Optimal approach to optimisation

[rarygit]

A suggestion made by Nils during the recent online seminar was to run several tree planter scenarios, each run having a specific tree and canopy dimension. This occurs because Tree Planter cannot automatically change these in the simulation.

What would be an optimal approach to optimisation in circumstances where

• the planting polygon is large,
• the site has high paved surfaces & building %, with lower vegetation % and
• the maximum Tmrt values are very high?

My question relates to the reasoning one should use to efficiently & effectively combine the scenarios described by Nils into a small number of "most probable solution sets" to run in SOLWEIG. Then to compare the magnitude of heat mitigation for each solution set. I am interested in the reasoning towards "efficient & effective", or "optimal approach" to conducting the tree planter optimisation; i.e something to support the choices made.

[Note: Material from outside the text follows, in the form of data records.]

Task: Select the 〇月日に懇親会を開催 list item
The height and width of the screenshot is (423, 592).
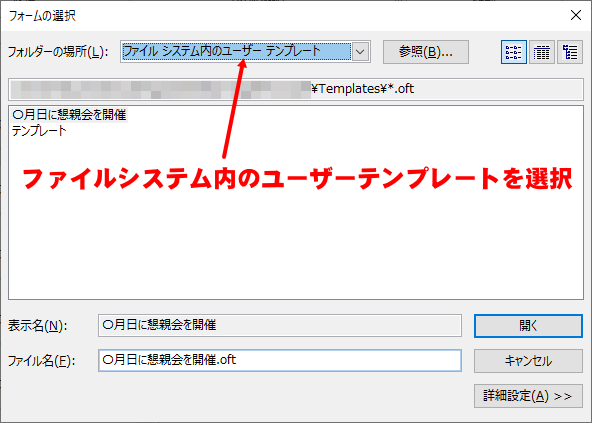Action: [69, 114]
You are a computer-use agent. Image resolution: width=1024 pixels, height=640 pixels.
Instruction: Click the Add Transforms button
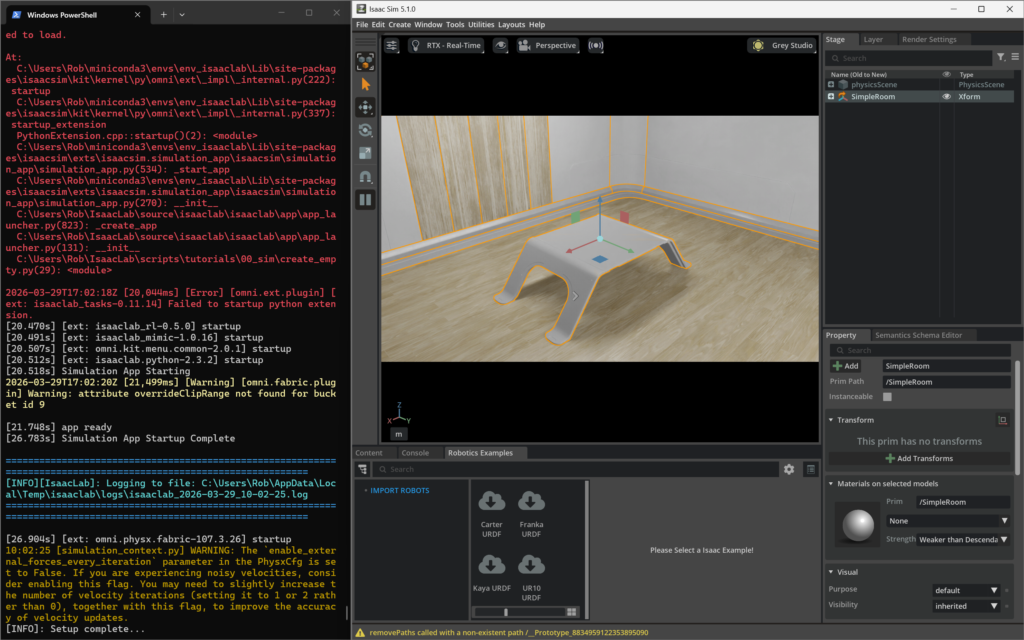[919, 458]
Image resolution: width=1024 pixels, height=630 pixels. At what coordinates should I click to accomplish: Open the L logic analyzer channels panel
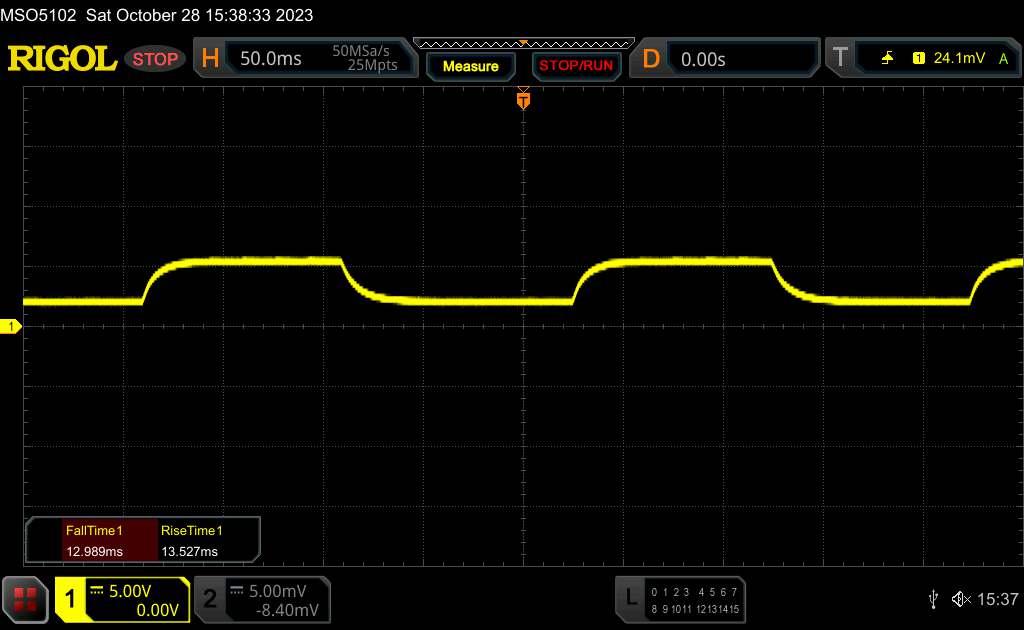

Has anyone come across literature that describes an optimal approach to designing such scenarios? I would like to avoid a plug and chug approach, manually spinning scenarios and then guessing the best match (aka. trial and error).

Intuitively I could begin by rezoning the planting area into a gradient of Tmrt max values, and then subdivide the scenarios hierarchically, e.g. highest Tmrt max values --> plant larger trees required. Exclusion criteria would be inherent in the planting polygon dimensions, e.g. building distance < largest canopy width of trees.

[rarygit]

For example Zhou etal. 2017 outlined some straightforward landscape design criteria for their siting of residential shade trees:

"Because infinite potential tree locations exist, the simplification of potential tree siting location set is necessary. Potential tree placement on the residential parcel is summarized based on landscape design guidelines. In the northern hemisphere, landscape design guidelines suggest that trees should be planted on the south, west, or east of structures. Because of the space limitation on the west and east side of the house, we limited tree placement to the south of the building. To avoid tree crown overlap, the potential tree siting locations within the existing tree crown is excluded. Further, to avoid unnecessary tree shade coverage on the rooftops, a minimum distance of 3 m between the tree and the building is predefined. We locate two trees because this is the most common number of trees to be planted in the desert city considering the water usage and landscape regulation, but in general, the spatial optimization method can be used to locate any number of trees in the 3D environment."

[biglimp]

To do what you are proposing requires some python coding I presume. Have a look at the new tutorials we just added on how to make your own script. That you potentially can do and examine what you want in various combinations...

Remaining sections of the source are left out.